EXERCISE OBJECTIVE ->
Copy all the entries below exactly, but not the pictures.

---*---

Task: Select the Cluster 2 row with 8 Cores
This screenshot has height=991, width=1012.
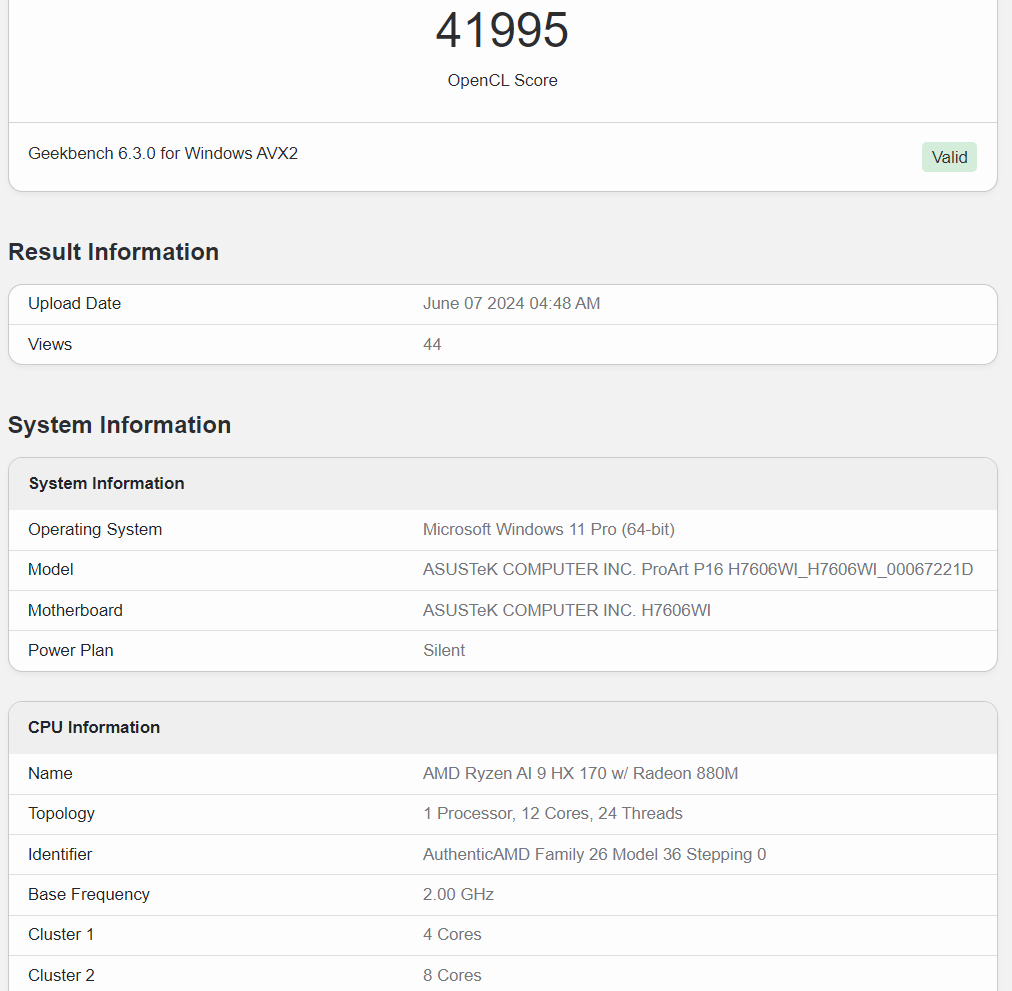Action: click(x=452, y=975)
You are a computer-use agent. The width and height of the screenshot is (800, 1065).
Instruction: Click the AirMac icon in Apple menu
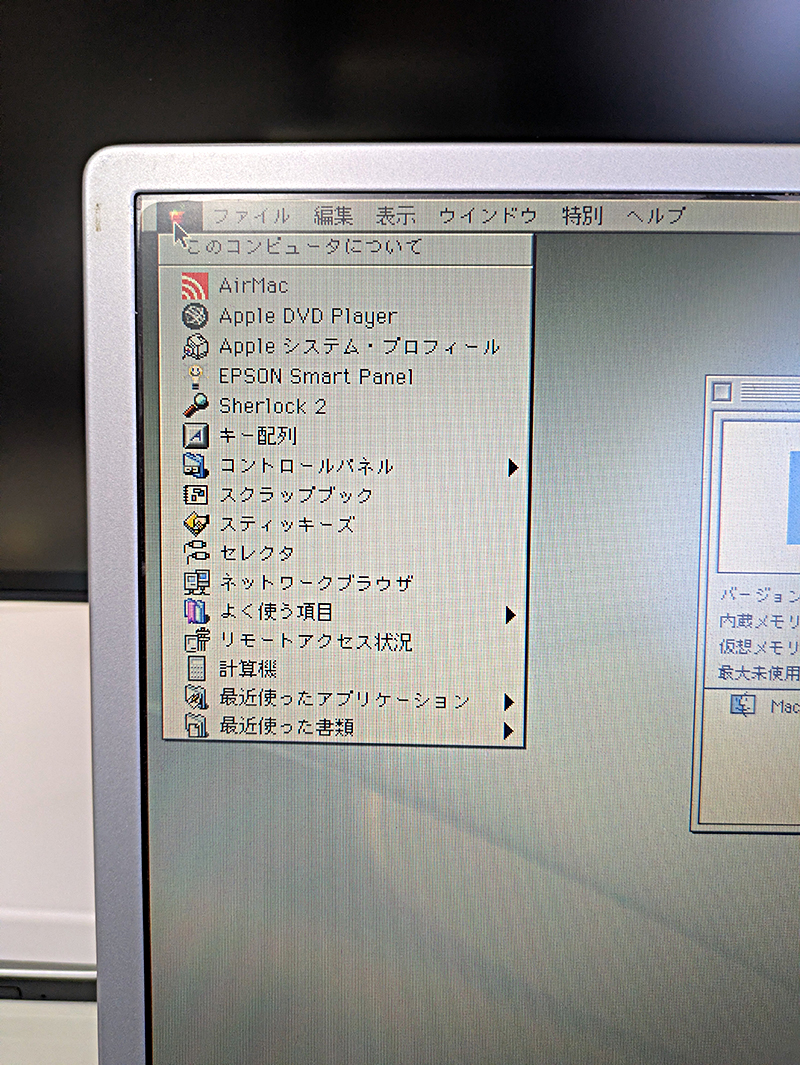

---*---

EXERCISE SOLUTION ->
Task: Select the Cluster 2 row with 8 Cores
This screenshot has height=991, width=1012.
Action: click(x=452, y=975)
You are a computer-use agent. The width and height of the screenshot is (800, 1065).
Instruction: Click the AirMac icon in Apple menu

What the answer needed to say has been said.